Option A: Official Helm Charts (deps chart disabled, main chart only)

Use the official openmetadata Helm chart. Disable the openmetadata-dependencies chart entirely. Point the main chart at existing UIS services:

# Point to existing PostgreSQL (UIS preferred database)
# Credentials come from urbalurba-secrets in the openmetadata namespace
database:
host: postgresql.default.svc.cluster.local
port: 5432
driverClass: org.postgresql.Driver
dbScheme: postgresql
databaseName: openmetadata_db
# auth.password referenced via secretKeyRef — see Secrets Integration section

# Point to existing Elasticsearch
elasticsearch:
host: elasticsearch-master.default.svc.cluster.local
port: 9200
scheme: http
searchType: elasticsearch

# Use K8s Jobs instead of Airflow
pipelineServiceClientConfig:
type: "k8s"

Pros:

  • Official, maintained chart
  • Follows the same Helm + Ansible pattern as other UIS services
  • Easy to upgrade when new versions are released

Cons:

  • Chart may have assumptions about its deps chart that need overriding
  • Less control over exact resource settings

Option B: Custom manifests (no Helm)

Deploy OpenMetadata server as a Deployment + Service + IngressRoute using custom manifests.
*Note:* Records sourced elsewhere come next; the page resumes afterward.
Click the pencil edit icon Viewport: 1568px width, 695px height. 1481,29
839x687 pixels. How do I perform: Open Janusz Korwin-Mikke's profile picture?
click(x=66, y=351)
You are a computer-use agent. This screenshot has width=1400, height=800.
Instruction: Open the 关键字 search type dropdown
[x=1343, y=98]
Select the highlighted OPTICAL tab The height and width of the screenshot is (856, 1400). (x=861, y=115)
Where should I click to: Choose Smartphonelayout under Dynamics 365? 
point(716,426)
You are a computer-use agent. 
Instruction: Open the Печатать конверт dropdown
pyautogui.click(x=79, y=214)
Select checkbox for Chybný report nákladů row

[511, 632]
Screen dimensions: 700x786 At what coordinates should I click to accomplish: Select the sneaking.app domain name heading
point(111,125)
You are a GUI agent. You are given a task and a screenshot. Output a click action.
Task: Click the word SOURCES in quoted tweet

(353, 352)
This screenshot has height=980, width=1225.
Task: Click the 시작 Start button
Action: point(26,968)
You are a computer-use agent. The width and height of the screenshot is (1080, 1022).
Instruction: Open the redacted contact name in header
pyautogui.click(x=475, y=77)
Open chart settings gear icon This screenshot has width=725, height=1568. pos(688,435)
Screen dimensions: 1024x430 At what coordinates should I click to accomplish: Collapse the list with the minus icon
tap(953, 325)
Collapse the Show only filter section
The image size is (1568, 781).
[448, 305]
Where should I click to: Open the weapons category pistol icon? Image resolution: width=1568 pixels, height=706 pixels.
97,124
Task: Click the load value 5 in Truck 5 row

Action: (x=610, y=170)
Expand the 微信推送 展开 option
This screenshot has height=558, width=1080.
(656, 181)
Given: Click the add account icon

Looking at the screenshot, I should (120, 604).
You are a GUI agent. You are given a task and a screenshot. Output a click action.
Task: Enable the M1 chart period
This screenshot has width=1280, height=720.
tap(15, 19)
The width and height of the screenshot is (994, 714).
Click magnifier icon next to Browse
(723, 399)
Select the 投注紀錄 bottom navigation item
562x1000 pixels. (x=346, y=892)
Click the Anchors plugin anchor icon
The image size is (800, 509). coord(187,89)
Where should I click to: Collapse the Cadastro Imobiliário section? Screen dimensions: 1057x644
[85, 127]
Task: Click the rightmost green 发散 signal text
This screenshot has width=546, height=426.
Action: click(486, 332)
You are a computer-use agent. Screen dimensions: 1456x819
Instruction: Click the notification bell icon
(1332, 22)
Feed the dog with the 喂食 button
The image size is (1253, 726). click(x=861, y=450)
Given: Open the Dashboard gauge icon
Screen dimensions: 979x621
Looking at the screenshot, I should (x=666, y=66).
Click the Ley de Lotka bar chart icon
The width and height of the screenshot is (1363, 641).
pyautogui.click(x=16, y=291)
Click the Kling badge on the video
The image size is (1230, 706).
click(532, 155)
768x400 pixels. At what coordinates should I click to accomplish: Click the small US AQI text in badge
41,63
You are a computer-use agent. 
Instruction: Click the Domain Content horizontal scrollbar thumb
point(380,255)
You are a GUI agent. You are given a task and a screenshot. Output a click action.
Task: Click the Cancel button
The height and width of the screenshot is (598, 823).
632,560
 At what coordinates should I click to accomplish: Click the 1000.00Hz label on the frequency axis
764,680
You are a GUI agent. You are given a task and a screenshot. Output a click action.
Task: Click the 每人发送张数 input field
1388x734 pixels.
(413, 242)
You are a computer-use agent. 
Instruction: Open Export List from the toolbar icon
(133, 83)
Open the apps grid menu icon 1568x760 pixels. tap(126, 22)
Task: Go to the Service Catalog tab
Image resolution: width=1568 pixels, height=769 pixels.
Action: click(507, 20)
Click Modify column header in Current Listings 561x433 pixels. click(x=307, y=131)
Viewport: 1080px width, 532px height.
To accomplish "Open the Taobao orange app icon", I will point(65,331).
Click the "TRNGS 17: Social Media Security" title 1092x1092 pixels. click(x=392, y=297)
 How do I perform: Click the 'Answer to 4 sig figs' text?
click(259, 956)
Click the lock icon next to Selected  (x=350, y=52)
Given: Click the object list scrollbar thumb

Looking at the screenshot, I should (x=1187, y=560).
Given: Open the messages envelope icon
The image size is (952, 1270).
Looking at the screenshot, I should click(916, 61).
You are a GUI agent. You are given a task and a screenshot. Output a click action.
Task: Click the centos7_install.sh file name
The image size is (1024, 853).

Configure via environment variables and ConfigMaps.

Pros:

  • Full control over every detail
  • No Helm chart assumptions to work around

Cons:

  • More work to maintain
  • Harder to upgrade
  • Reinvents what the official chart already does

Recommendation: Option A

Use the official openmetadata Helm chart with Ansible playbook, same as PostgreSQL, Redis, and other Helm-based services.


Category and Manifest Number

OpenMetadata is a data governance/analytics tool. It fits in the ANALYTICS category (300-399).

Existing ANALYTICS manifests:

  • 300: Spark config
  • 310-311: JupyterHub config + ingress
  • 320-321: Unity Catalog deployment + ingress

Proposed: 340 for OpenMetadata (leaves room between Unity Catalog and OpenMetadata).


Ingress

Following the UIS pattern: HostRegexp(openmetadata..+) routing to port 8585.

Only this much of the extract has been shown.